Section C: Free Response (10 marks)

15.

(a) Maximum speed = u + at = 0 + (0.5 × 20) = 10 m/s [2]

(b) Distance for each phase:

Phase 1 (acceleration): s₁ = ½ × 0.5 × 20² = 100 m (or s = average speed × time = 5 × 20 = 100 m)
Phase 2 (constant speed): s₂ = 10 × 30 = 300 m
Phase 3 (deceleration): s₃ = ½ × 10 × 10 = 50 m (or average speed × time = 5 × 10 = 50 m)
Total distance = 100 + 300 + 50 = 450 m [4]

Axes labelled: "Velocity (m/s)" and "Time (s)"
Straight line from (0, 0) to (20, 10) — acceleration phase
Horizontal line from (20, 10) to (50, 10) — constant speed phase
Straight line from (50, 10) to (60, 0) — deceleration phase
Key values: max speed = 10 m/s, total time = 60 s [4]

16. When the car brakes suddenly, the car decelerates rapidly.

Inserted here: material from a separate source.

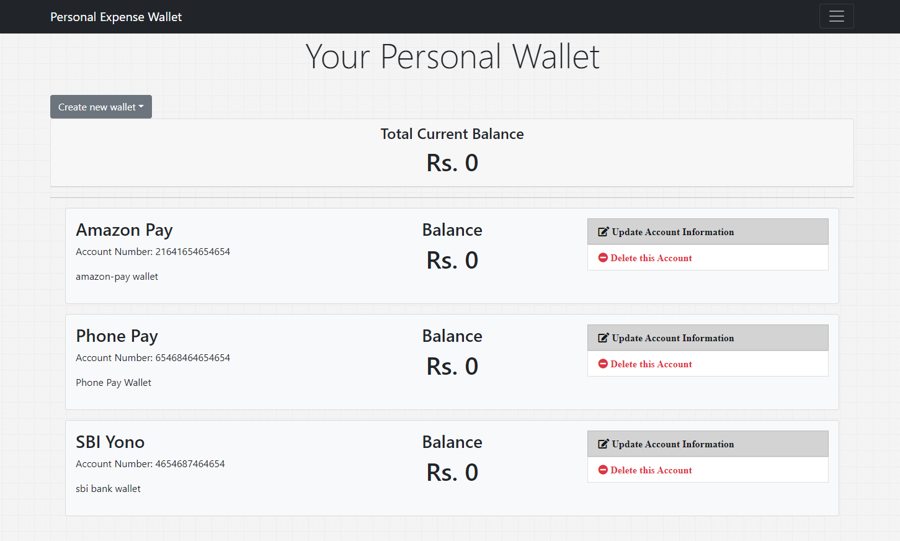Click the edit pencil icon for SBI Yono
The height and width of the screenshot is (541, 900).
coord(603,444)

Due to inertia (Newton's First Law), the passenger's body tends to continue moving forward at the original speed. The seatbelt or friction from the seat eventually exerts a force to decelerate the passenger, but initially the upper body lurches forward relative to the car. [3]

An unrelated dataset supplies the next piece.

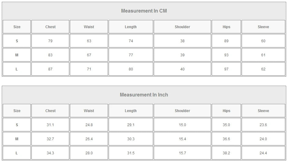Click the hips value 38.2 cell
288x162 pixels.
pyautogui.click(x=226, y=153)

17. The moment of a force about a point is the product of the force and the perpendicular distance from the point to the line of action of the force.
Principle of moments: For a system in equilibrium, the sum of clockwise moments about any point equals the sum of anticlockwise moments about the same point. [3]

18.

(a) Using s = ½gt²: 20 = ½ × 9.8 × t² → t² = 40/9.8 = 4.08 → t = 2.02 s (accept 2.0 s) [2]

(b) Using v² = u² + 2gs: v² = 0 + 2 × 9.8 × 20 = 392 → v = 19.8 m/s (accept 20 m/s) [2]

19. Speed is a scalar quantity (magnitude only) while velocity is a vector quantity (magnitude and direction).
Example: A car travelling at 60 km/h has a speed of 60 km/h, but its velocity is 60 km/h due north (direction must be specified). [2]

20. The law of conservation of energy states that energy cannot be created or destroyed, only converted from one form to another.
In a swinging pendulum: at the highest point, the bob has maximum gravitational potential energy and zero kinetic energy. As it swings down, potential energy is converted to kinetic energy. At the lowest point, kinetic energy is maximum and potential energy is minimum. The total mechanical energy remains constant (ignoring air resistance). [3]

Total: 40 marks